Writing on the ABC's The Drum on July 27, Ben Knight reported: “One coach I spoke to back in Australia — who has a number of non-white athletes in his charge — says his athletes are deeply uncomfortable with the lack of a firm response from Athletics Australia.
“'These blokes are talking about this right now,' the coach said. 'They're wondering if they want to stay in the sport.'”
Sexist treatment of female athletes has also come to the fore.
Five time Olympian Natalie Cook threatened to boycott the opening ceremony unless a female was selected to bring Australia's flag into the stadium. In the previous four Olympics, it has been a male flag bearer. Cook faced a furious backlash for her stance.
Female basketballer Lauren Jackson was eventually announced as the flag bearer for the Australian team.
However, the sexist attitudes female athletes are subjected to was given full exposure with the media treatment of gold medal-winning swimmer Leisel Jones.
A series of photos of Jones preparing for the Olympics were splashed across papers and the internet by Fairfax and News Ltd — taken as Jones emerged from the pool and bent over. The photos focused on the swimmer's stomach with commentators discussing whether Jones was out of shape.
The Age reported on on July 25: “Some feel that Jones is not in the best shape and is treating London as a farewell tour, not taking it as seriously as she had the previous three Games.” News Ltd ran a poll asking readers if they if she was fit to swim in the Olympics and ran a caption that said "The Olympic veteran's figure is in stark contrast to that of 2008."

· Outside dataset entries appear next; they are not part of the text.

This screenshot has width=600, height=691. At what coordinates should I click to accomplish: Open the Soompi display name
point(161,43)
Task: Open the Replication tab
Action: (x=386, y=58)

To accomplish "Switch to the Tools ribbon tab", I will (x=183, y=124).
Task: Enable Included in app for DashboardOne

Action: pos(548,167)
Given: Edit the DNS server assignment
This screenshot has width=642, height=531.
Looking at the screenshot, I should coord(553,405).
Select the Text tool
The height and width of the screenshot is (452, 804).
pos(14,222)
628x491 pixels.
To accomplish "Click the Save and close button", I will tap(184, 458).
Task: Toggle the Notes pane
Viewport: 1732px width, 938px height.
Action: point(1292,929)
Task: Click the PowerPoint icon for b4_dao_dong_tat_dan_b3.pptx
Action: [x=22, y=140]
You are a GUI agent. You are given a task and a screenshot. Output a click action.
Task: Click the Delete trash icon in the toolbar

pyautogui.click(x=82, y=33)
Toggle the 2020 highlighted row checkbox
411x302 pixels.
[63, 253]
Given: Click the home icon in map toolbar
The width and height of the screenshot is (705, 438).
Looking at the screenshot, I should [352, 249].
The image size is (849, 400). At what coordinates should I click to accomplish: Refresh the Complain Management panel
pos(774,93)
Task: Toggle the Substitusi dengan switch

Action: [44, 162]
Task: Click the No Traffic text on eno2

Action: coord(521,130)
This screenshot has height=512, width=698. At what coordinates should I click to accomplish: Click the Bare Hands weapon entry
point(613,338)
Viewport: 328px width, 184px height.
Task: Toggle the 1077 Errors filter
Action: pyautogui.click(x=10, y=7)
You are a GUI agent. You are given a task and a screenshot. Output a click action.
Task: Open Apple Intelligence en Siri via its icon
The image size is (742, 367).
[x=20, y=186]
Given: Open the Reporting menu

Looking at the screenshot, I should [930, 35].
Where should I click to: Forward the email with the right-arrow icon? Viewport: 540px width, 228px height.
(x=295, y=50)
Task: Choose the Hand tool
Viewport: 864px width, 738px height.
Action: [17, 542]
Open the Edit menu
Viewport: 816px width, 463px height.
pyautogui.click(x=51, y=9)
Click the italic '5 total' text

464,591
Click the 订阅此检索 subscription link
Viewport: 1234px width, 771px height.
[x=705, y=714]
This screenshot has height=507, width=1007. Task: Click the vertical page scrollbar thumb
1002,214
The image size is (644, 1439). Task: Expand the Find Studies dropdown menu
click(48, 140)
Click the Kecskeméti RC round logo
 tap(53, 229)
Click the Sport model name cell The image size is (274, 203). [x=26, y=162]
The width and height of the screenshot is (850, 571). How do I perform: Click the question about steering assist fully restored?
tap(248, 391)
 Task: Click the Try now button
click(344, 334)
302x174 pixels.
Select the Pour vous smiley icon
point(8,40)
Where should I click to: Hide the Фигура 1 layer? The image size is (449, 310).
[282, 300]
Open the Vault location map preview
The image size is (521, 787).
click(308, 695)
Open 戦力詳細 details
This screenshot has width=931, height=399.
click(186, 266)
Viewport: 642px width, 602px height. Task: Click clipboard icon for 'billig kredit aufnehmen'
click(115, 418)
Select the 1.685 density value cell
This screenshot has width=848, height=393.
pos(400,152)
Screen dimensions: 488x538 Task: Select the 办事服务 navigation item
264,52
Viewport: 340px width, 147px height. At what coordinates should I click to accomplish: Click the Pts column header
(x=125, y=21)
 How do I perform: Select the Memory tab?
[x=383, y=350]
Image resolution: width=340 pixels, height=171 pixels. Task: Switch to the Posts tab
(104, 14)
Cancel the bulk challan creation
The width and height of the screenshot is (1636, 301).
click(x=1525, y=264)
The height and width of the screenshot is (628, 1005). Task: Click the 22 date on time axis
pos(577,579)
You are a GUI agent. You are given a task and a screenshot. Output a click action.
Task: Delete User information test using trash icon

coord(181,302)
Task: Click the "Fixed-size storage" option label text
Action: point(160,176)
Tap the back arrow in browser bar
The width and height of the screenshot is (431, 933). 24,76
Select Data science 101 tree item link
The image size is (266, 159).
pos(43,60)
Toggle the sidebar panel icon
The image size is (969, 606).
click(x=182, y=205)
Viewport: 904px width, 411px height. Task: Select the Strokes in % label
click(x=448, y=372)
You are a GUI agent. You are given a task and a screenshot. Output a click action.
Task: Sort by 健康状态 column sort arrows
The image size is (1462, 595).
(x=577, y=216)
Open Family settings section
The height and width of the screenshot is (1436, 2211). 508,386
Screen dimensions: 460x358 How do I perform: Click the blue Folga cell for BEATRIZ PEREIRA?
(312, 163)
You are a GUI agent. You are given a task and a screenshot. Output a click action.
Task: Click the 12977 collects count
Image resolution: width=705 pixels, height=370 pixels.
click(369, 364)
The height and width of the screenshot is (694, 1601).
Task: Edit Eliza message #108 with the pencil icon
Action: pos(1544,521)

It was a clear implication for the public to judge whether the swimmer was too fat — and the call to judge Jones was based on assumptions on what an Olympian “should” look like.
Former Olympic swimmer Giann Rooney told radio station 3AW: “I also don’t think Leisel has ever put herself up there as the super slim, incredibly cut athlete. She has never had that body shape, and it’s worked for her for the last 12 years so why would we be changing anything now?
“Leisel has always been very strong through her hips, she has always been really strong through her legs … She needs to be, she’s a breaststroker, and for me I don’t think there’s any difference [in her weight].
The question was whether she looked fit, which came down to a question of body type rather than whether she actually was fit or not.
Greg Baum, of The Age attempted a whitewash of his papers role by stating on July 26 “One is that this is not about body image. No one is saying that Jones is fat. But some are asking if she is in trim and taut Olympic condition, ready to contend for more medals. Nor is it about sexism. The same question was once asked of Grant Hackett, and Merv Hughes, and for that matter, Shane Warne.”
However, no one could claim cricketers Hughes and Warne ever had anything approaching the fitness level of an Olympic swimmer. In the case of Hughes and Warne, who were in far worse shape than Jones, their weight was often seen as part of their public persona. In Jones' case, speculation surrounding her body was pure nastiness — a fact that can be put down to her gender.
Such controversies have not been confined to Australia. Greek triple jumper Voula Papachristou retweeted a racist comment from a politician in the neo-Nazi Golden Dawn party. The tweet said: “With so many Africans in Greece … At least the West Nile mosquitoes will eat home made food!!!”.
Papachristou was expelled from the Olympics by the Greek Olympic Committee “for statements contrary to the values and ideas of the Olympic movement”.
Golden Dawn has subsequently held her up as a free speech martyr, saying: “The only racism in Greece is the racism against the Greeks.”
So even before the games began, it has been a battleground over racism and sexism — added to the battles over corporation domination, civil liberties, militarisation, exploitation of workers and attacks on the homeless.
We can only hope those who oppose all of these are also heard loudly throughout the Olympics.